Child Protective Services (CPS) is a federal agency responsible for investigating claims of child abuse, neglect, or endangerment. When CPS is called or receives a tipoff, they’ll decide whether or not to launch an investigation. An encounter with CPS can be extremely stressful and even terrifying to innocent parents. When CPS shows up at your door, it’s imperative that you cooperate and work with the investigators to prove your innocence.
THE REPORT AND INVESTIGATION PROCESS
After CPS receives a report, they must determine whether they can or need to launch an investigation. The following factors are taken into account:
- CPS must be able to locate the child and family indicated in the report.
- CPS must be able to identify the child and reported abuser in question.
- California CPS has jurisdiction over abuse that took place in the state of California and over abuse cases for children who were abused elsewhere but now reside in California.
- Person in question. CPS can only investigate if the reported abuser is a parent, legal guardian, caregiver, foster parent, or any other adult responsible for the care of the child.
- Reported type of abuse. CPS will determine if the reported acts constitute child abuse. If the reporting person doesn’t describe actual child abuse, CPS won’t investigate.
If the report meets the necessary criteria, CPS will start an investigation to determine the truth of the claims. The investigation typically starts within 24 hours of the initial report. There are three main parts of a CPS investigation:
- The CPS agent in charge of the investigation will conduct interviews with the alleged abuser, the alleged victim, and any other relevant witnesses.
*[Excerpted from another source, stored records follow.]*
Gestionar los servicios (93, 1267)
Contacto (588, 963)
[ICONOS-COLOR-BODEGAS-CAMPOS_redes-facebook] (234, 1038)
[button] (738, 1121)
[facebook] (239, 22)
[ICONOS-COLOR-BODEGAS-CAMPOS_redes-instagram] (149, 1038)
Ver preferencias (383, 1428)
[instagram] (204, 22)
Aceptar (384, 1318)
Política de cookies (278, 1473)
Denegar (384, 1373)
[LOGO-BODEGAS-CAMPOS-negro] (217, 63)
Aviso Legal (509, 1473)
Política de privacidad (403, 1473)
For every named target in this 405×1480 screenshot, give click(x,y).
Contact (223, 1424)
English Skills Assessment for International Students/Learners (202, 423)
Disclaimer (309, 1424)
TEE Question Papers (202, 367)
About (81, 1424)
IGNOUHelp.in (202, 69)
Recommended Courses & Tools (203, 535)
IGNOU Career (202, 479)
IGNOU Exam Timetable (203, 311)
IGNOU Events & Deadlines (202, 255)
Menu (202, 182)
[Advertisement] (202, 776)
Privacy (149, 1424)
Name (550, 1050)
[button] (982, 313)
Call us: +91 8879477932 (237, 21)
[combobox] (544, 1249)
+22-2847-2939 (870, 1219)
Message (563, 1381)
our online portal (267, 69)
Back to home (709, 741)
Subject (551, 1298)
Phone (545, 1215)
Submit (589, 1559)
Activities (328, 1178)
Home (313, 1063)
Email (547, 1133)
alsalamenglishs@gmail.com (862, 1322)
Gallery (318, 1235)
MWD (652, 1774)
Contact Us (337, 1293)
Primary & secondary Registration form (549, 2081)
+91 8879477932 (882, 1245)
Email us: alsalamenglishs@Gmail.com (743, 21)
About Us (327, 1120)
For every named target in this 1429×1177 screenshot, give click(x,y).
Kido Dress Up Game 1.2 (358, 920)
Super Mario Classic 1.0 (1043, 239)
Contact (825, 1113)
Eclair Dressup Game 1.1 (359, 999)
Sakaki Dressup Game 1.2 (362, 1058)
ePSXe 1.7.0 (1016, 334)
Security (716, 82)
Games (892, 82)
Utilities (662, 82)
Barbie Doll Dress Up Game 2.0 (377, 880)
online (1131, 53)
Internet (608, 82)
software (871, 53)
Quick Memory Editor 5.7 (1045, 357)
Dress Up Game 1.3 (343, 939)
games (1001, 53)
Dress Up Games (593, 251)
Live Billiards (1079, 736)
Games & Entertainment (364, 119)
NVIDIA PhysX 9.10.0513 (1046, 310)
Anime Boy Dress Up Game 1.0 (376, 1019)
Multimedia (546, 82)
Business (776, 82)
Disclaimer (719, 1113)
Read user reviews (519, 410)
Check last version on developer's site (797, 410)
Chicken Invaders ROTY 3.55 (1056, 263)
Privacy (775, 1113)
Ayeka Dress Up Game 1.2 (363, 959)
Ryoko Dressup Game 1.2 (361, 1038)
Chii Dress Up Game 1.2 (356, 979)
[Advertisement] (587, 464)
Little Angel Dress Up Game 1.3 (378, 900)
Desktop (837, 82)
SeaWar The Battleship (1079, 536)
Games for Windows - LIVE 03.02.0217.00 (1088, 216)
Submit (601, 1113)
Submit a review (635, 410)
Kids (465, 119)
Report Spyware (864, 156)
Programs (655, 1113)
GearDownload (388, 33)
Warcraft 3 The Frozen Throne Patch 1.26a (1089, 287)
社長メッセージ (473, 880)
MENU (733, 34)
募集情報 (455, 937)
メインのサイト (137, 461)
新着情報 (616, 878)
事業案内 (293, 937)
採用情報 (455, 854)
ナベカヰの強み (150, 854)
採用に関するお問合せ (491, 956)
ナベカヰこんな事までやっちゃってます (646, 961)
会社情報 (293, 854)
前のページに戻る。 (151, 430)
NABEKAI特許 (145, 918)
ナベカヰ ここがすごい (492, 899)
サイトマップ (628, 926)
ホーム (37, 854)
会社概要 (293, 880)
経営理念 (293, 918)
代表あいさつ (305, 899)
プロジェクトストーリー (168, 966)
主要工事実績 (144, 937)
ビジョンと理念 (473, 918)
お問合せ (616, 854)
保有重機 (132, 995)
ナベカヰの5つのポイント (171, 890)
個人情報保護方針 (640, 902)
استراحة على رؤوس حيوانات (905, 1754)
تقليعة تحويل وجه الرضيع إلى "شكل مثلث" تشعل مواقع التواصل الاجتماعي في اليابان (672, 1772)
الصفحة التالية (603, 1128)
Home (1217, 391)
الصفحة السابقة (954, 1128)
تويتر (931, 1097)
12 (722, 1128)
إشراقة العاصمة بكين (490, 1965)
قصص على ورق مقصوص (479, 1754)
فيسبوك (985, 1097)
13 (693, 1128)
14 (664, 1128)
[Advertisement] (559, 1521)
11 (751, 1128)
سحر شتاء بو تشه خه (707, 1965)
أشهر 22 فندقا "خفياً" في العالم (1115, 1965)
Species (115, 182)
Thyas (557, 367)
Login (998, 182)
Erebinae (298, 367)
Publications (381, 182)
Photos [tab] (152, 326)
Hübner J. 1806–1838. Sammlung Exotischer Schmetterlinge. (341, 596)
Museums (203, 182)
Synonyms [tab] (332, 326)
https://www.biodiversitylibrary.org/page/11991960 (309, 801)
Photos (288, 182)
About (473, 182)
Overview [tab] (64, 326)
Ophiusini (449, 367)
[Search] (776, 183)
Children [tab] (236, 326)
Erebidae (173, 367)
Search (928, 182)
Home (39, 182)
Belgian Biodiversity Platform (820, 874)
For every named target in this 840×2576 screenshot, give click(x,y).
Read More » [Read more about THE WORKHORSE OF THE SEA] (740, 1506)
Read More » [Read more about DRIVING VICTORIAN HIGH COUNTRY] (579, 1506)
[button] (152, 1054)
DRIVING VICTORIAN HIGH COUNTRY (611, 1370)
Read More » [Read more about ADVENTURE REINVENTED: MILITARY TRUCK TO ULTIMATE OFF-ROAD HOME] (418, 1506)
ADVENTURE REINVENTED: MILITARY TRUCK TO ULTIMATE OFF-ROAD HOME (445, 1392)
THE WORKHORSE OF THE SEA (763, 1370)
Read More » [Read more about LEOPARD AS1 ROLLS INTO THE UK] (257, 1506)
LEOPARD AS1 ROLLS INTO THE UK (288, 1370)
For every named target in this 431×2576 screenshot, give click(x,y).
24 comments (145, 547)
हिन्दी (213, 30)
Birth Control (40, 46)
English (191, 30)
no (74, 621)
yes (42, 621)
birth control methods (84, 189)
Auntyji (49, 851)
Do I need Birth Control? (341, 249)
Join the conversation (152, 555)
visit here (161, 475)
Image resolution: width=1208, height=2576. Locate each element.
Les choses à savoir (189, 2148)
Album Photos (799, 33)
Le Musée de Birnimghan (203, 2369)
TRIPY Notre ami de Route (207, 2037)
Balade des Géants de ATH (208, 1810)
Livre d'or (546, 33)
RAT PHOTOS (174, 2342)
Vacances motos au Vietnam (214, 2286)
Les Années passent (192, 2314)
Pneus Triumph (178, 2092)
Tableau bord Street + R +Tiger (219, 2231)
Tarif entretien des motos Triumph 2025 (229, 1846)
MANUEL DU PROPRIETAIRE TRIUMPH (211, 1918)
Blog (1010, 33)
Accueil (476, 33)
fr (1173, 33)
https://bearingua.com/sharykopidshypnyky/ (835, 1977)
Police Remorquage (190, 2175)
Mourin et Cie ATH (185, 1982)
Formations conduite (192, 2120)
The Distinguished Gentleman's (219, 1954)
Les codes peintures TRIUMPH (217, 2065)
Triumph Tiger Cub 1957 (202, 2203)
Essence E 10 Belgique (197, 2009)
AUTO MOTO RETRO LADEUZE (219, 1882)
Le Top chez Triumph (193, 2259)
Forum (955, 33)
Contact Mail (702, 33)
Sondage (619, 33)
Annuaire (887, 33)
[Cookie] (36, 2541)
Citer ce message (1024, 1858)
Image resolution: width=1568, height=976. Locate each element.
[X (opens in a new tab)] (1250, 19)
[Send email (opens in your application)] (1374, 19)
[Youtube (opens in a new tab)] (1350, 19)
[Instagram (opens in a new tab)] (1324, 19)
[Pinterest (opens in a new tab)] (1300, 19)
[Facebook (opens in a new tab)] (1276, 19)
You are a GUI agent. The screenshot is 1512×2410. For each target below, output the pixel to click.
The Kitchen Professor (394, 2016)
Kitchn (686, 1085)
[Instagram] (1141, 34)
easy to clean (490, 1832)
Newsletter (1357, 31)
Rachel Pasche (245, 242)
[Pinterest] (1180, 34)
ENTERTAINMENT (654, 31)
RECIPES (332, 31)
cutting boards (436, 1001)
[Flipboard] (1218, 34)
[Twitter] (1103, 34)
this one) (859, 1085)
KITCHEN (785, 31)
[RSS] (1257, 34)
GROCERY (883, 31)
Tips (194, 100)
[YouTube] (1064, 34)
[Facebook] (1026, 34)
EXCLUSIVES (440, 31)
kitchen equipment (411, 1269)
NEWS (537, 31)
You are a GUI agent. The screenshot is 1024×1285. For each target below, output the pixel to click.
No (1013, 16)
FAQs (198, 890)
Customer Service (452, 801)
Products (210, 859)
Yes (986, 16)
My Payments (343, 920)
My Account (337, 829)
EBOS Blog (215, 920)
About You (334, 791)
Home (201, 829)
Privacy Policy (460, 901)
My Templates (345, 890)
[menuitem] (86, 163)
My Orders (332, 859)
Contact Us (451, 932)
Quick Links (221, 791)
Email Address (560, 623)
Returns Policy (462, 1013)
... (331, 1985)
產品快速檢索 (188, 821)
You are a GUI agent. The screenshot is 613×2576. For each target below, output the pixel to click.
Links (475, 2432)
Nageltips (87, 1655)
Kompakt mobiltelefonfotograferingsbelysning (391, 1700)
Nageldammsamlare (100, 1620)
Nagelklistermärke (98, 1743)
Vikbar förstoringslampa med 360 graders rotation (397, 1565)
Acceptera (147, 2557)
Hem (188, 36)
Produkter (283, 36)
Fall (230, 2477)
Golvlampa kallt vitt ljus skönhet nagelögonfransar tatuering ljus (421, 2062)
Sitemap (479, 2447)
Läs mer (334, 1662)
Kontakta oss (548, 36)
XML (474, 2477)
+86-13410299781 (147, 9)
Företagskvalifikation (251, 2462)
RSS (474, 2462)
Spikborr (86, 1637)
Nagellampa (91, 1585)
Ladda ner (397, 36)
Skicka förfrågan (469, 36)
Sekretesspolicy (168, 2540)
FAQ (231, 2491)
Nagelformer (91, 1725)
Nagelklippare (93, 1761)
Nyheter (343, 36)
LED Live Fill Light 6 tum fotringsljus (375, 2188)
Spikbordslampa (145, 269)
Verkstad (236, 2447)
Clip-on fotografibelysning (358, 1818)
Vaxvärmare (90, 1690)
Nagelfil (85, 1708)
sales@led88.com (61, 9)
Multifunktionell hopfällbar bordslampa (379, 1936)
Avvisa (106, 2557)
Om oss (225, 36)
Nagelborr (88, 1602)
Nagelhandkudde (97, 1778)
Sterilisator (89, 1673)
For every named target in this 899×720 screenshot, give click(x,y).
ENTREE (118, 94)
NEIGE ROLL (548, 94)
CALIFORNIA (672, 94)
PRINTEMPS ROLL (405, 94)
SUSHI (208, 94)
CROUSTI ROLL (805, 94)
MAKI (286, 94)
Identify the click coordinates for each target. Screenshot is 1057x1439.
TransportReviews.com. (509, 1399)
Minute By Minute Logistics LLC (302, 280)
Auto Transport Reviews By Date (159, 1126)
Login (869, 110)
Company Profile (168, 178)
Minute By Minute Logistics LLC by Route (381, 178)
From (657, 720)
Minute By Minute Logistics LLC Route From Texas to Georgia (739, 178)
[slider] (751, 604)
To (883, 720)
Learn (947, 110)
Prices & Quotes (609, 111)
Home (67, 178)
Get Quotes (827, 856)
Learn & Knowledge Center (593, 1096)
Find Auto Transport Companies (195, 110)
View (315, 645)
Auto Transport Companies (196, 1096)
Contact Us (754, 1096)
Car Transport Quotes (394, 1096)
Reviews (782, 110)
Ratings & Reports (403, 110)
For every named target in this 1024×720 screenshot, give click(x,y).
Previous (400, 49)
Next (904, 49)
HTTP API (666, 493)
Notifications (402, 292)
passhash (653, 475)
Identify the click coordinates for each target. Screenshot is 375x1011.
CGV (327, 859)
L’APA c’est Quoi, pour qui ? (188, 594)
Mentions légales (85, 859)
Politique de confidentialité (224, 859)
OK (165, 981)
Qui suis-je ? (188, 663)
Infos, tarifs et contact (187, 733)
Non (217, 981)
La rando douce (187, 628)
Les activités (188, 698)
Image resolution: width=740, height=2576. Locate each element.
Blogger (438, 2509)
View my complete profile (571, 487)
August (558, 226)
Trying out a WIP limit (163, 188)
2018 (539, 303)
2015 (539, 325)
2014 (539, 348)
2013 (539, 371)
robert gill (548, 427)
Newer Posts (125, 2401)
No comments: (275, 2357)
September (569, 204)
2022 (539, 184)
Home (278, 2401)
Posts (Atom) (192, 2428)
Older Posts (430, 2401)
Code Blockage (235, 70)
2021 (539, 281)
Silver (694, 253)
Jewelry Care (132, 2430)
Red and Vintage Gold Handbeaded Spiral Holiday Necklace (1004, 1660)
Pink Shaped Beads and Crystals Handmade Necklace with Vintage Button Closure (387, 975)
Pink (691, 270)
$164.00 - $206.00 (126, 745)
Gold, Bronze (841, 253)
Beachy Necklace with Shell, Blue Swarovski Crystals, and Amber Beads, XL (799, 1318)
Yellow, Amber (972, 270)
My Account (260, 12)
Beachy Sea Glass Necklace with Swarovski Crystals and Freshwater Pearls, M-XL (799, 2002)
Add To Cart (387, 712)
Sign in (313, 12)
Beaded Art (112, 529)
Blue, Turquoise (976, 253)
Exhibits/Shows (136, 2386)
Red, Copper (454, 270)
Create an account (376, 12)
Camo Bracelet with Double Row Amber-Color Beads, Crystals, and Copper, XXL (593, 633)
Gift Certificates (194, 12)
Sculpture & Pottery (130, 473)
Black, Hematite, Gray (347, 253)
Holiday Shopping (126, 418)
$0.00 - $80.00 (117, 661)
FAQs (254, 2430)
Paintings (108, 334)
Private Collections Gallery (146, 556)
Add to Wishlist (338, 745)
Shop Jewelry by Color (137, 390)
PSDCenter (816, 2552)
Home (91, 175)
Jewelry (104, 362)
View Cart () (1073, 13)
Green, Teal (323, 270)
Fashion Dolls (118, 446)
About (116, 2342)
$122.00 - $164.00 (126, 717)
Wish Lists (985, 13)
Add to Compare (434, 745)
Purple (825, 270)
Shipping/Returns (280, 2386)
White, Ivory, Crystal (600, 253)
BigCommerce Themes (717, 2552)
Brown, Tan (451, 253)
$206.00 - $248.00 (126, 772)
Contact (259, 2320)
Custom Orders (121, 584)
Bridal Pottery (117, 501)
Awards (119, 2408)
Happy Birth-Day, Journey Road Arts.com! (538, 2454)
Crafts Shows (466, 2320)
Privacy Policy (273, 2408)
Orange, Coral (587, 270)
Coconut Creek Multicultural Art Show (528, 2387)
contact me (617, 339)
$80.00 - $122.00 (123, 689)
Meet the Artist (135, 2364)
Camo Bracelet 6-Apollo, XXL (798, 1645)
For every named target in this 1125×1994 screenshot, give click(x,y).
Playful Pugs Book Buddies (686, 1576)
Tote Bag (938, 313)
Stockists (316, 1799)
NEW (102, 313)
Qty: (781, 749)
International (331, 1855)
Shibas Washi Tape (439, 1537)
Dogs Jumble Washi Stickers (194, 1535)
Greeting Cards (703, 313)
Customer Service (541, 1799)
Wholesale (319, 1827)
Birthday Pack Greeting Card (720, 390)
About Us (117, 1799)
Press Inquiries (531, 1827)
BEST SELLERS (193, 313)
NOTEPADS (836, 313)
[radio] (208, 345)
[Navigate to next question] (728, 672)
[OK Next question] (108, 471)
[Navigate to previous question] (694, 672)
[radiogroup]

The CPS agent will often interview the alleged victim alone and record the conversation.
- Medical and psychological examinations of the alleged victim may be necessary in order to determine the truth of a report.
- Once CPS has finished gathering evidence and conducting interviews, they’ll explain the allegations to the alleged abuser and allow him or her to provide his or her side of the story.
WHAT HAPPENS NEXT?
If you’re investigated by CPS, remember that you have the right to seek legal counsel at any time. If you have been falsely accused, retain a lawyer as soon as possible to start building your defense. Once CPS has concluded an investigation, the next steps depend on whether the agents assigned to the case determine if any abuse took place – or if there’s a risk of future abuse. If the investigation reveals that no abuse, neglect, or endangerment took place or that the claim was false, the case will be closed and the record sealed.
However, if the caseworker’s investigation determines that abuse did take place (or that the child in question is at risk of future abuse), he or she will either remove the child or create a Service Plan to work with the family. This decision hinges on whether CPS believes that reasonable steps can be taken to protect the child’s best interests. If CPS deems that removal necessary, it will file for a court order to take custody of the child. If CPS believes the child is in immediate danger, caseworkers may remove the child from the reach of the abuser without a court order.
False reports are taken seriously. If you’re tempted to call CPS and file a false claim simply to make someone else’s life miserable – even if you believe that they deserve it – don’t do it. Not only does it impede CPS from helping children in real danger, but it also causes your children untold amounts of serious stress. False allegations are serious crimes in most states as well.